Contrary to the producers’ expectations, considering Lawrence’s background, he did not approach the material from a visual perspective. “His talent with visuals was certainly apparent but when we had our first meeting he talked for two hours about the script and the characters and never once mentioned the look,” recalls di Bonaventura. “Usually, when directors are making the transition from the video or commercial world they lean heavily on the visuals because it’s what they’ve been doing, so this was already staggeringly different than anything I had experienced in more than 13 years at the studio. More than anything, we were impressed with his ability to analyze the fundamentals of a scene.”

When it came to the imagery itself, Lawrence was more than prepared. “Francis arrived at our meeting with his drawings. In this business, of course, that means instead of coming in with your resume, in a suit and tie, you arrive in flip-flops with your 25 sketches of hell,” Goldsman remembers. “I was immediately taken by his idea that heaven and hell coexist with our world, and that when you pass from this spot in our world you should be in this exact same room in hell. He was very specific about the geography. It was a brilliant idea, it gave the unimaginable a new imagining and completely captured what the movie was about.”
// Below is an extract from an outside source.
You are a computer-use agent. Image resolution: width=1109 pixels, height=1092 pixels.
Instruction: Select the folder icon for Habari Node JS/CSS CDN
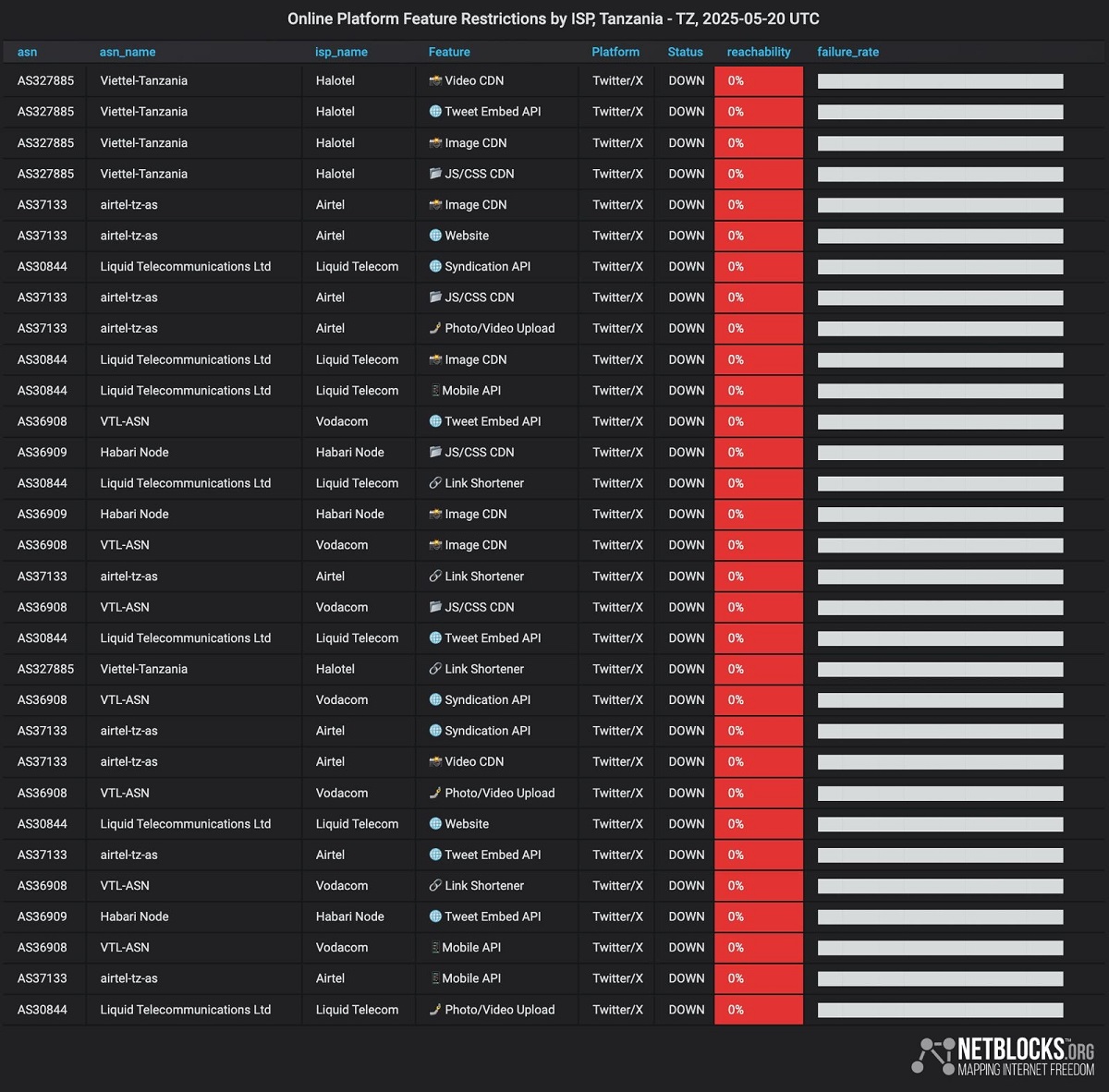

Lawrence sought to present the landscape of the underworld in a new way. “I thought about the ways in which I’d seen it depicted in art, in the paintings of Bruegel and Bosch, or so often in an abstract way, like a black oily void. The images were nothing you could relate to. I wanted to give it a recognizable structure. So when Constantine is in Angela’s apartment and he momentarily crosses over into hell, it’s the hell version of her apartment that he’s in; when he goes out into the street it’s the hell version of Los Angeles. That makes it an environment that people can easily imagine touching and seeing.”

He went on to provide detailed descriptions of the various demons and spirits that inhabit the story and offered casting choices that proved right on the mark. “What was interesting,” says Stoff, “is that a tremendous number of the ideas Francis proposed in his very first meeting came to fruition.”

The director’s willingness to imagine things in a fresh way was the perfect approach for a story in which nothing is clearly black or white and the characters are anything but conventional: a hardened police detective looking for hope in the paranormal; an angel representing God on Earth while promoting a personal agenda; a priest unable to perform exorcisms; an entrepreneur who runs a nightclub for both sides….and in the middle of it all, a hero who doesn’t want to be a hero. As screenwriter Frank Cappello describes, “Here’s a guy who has his problems with God. Loathes the devil. He fights the most hideous demons and yet he cannot escape his own bad habits, like smoking, which is literally killing him. Ultimately he’s a man trying to save himself, not the world.”